Sırıttım ve konuşmaya dahil oldum.
"Merhumu nasıl bilirdiniz?" Herkes ne yaptığımı anladığında aynı anda cevap vermişti. "İyi bilirdik." "Allah rahmet etsin. Mekanı cennet olsun" diyerekte konuşmayı sonlandırmıştım. "Aşk olsun abi oldu mu şimdi? Ölmeden mezara koydunuz."
Berk "Ee bizde böyle" diyerek omzuna kolunu atmıştı.

Sırıtmayı kesip yürüdüğümüz yola baktığımda daha önce buradan geçmediğimi farketmiştim. "Doğru yolda mıyız lan biz?"
Şamil "Yanlış yoldayız ama o kadar da yürüdük şimdi" diye cevap verdiğinde kahkaha atıp "Edebiyat parçalama amın evladı. Nerdeyiz?" diye sormuştum. Ufuk'ta "Kestirmeden götürüyorum sizi işte" dediğinde rahatlayarak kafa sallamıştım. Geri dönmekle hiç uğraşamaz kaldırıma yığılırdım eğer yanlış yolda olsaydık.

Cebimden telefonu çıkarıp ona bakarak yürürken Heja'nın "Oha!" diyip aniden durmasıyla kafamı kaldırmıştım. Arkamı dönüp ona baktığımda duvara ağzı açık bir şekilde bakakaldığını görmüştüm. Kaşlarımı kaldırıp karşımızdaki duvara döndüğümde gördüğüm şey beni de şaşırtmıştı. Bu hep gördüğüm benim şarkı sözlerimden değildi. Bu duvara komple benim resmim çizilmişti. Ve aşırı yetenekli birinin çizdiği de belliydi.

Şamil "Vay be! Bizim şöyle resmimizi çizen biri olmadı he" dediğinde ona bakarak göz devirdim. "Kim yapmış?" diye mırıldanıp duvara yaklaşarak köşeye yazılmış imza gibi şeye odaklanmıştım. Gözlüklerimi kaldırıp eğilerek iyice yaklaştığımda okuyabilmiştim. Judgment..

"Kimmiş?"
Duvardan bakışlarımı çekip onlara döndüğümde omuzlarımı kaldırıp indirdim. "İsim değil sadece judgment yazıyor."
"Judgment ne demek amınakoyayım?" diyen Şamil'e Umut'tan cevap gecikmemişti.
"Yargı demek."
Kaşlarım çatıldı aynı zamanda. Hiçbir bağlantı kuramamıştım. Resmi yapan kişi bunu neden imzası bellemişti onu hiç anlamamıştım. Ama merak etmiştim.

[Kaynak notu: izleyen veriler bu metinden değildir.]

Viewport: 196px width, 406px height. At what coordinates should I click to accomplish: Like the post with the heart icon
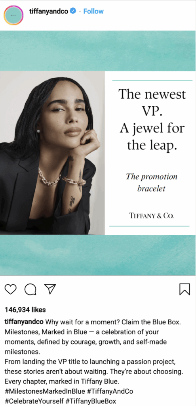tap(11, 289)
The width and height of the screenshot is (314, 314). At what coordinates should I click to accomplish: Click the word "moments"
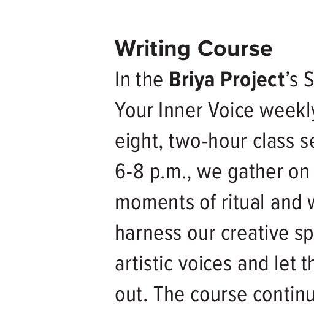pyautogui.click(x=155, y=203)
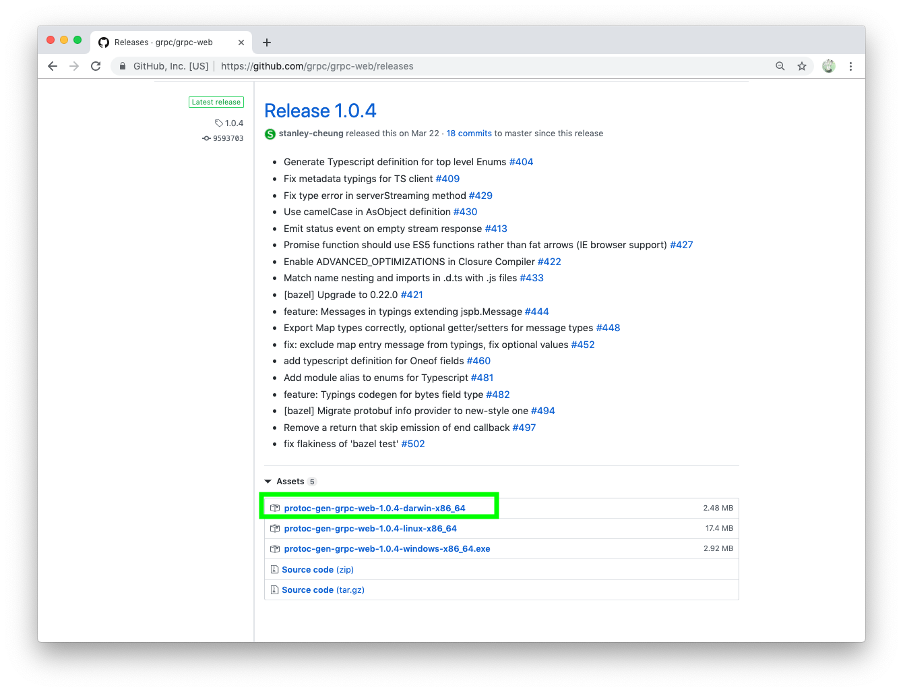Click the padlock icon in the address bar
903x692 pixels.
tap(122, 66)
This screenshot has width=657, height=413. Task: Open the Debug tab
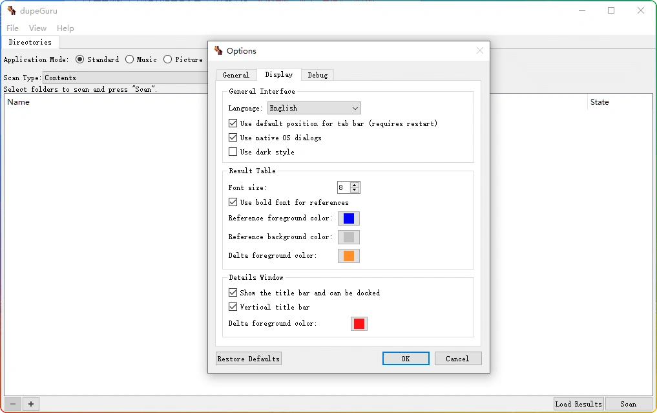[x=317, y=75]
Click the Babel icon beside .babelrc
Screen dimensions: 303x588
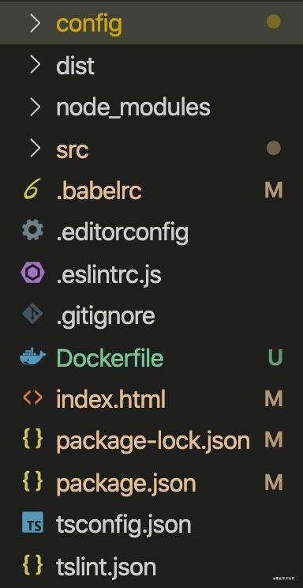tap(32, 190)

Umut "Aa dur ben hatırladım" dediğinde merakla ona baktım. "Ben sanatla ilgilendiğimden grafitileri de inceliyorum hani" diye lafı uzatmaya başladığında sabırsızca kestim sözünü. "Yaani? Sadede gel hadi oğlum."
"Yani işte judgment imzalı resimlere denk gelmiştim."
"Nerede mesela?"
"Abi Kadıköy'den çıktığımız mı var? Buralarda yine."

Kafa sallayıp tekrar ellerimi cebime sokup ilerlemeye başladığımda onlarda arkamdan yürümeye başlamışlardı. "Yarın gösterirsin yerlerini" dediğimde kafa sallamıştı. Şimdi sadece eve gitmek istiyordum.